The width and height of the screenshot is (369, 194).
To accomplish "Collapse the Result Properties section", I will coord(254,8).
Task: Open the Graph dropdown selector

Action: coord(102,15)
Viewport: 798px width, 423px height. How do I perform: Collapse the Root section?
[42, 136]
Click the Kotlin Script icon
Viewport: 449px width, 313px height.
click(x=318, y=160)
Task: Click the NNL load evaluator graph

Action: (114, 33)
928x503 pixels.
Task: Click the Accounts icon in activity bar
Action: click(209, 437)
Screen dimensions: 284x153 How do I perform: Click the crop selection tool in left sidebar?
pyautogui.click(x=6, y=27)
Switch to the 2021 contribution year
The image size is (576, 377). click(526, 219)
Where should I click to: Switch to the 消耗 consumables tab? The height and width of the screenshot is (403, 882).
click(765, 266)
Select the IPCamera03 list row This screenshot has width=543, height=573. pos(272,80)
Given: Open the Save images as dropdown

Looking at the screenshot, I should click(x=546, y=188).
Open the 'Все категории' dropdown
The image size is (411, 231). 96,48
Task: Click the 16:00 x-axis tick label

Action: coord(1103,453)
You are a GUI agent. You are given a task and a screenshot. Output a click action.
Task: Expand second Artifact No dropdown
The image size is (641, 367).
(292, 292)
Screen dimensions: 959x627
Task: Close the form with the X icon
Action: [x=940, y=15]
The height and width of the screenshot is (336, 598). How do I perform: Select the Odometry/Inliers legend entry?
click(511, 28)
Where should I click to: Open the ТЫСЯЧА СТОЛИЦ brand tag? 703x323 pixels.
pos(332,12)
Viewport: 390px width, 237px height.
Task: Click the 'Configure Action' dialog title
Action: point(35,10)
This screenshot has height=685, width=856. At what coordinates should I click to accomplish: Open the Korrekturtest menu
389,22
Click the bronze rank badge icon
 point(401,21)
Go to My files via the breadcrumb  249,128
────
> EXERCISE INSTRUCTIONS:
Give every line of the listing again. Keep each one exact.

> FINAL ANSWER:
The width and height of the screenshot is (369, 194).
To accomplish "Collapse the Result Properties section", I will coord(254,8).
Task: Open the Graph dropdown selector

Action: coord(102,15)
Viewport: 798px width, 423px height. How do I perform: Collapse the Root section?
[42, 136]
Click the Kotlin Script icon
Viewport: 449px width, 313px height.
click(x=318, y=160)
Task: Click the NNL load evaluator graph

Action: (114, 33)
928x503 pixels.
Task: Click the Accounts icon in activity bar
Action: click(209, 437)
Screen dimensions: 284x153 How do I perform: Click the crop selection tool in left sidebar?
pyautogui.click(x=6, y=27)
Switch to the 2021 contribution year
The image size is (576, 377). click(526, 219)
Where should I click to: Switch to the 消耗 consumables tab? The height and width of the screenshot is (403, 882).
click(765, 266)
Select the IPCamera03 list row This screenshot has width=543, height=573. pos(272,80)
Given: Open the Save images as dropdown

Looking at the screenshot, I should click(x=546, y=188).
Open the 'Все категории' dropdown
The image size is (411, 231). 96,48
Task: Click the 16:00 x-axis tick label

Action: coord(1103,453)
You are a GUI agent. You are given a task and a screenshot. Output a click action.
Task: Expand second Artifact No dropdown
The image size is (641, 367).
(292, 292)
Screen dimensions: 959x627
Task: Close the form with the X icon
Action: [x=940, y=15]
The height and width of the screenshot is (336, 598). How do I perform: Select the Odometry/Inliers legend entry?
click(511, 28)
Where should I click to: Open the ТЫСЯЧА СТОЛИЦ brand tag? 703x323 pixels.
pos(332,12)
Viewport: 390px width, 237px height.
Task: Click the 'Configure Action' dialog title
Action: point(35,10)
This screenshot has height=685, width=856. At what coordinates should I click to accomplish: Open the Korrekturtest menu
389,22
Click the bronze rank badge icon
 point(401,21)
Go to My files via the breadcrumb  249,128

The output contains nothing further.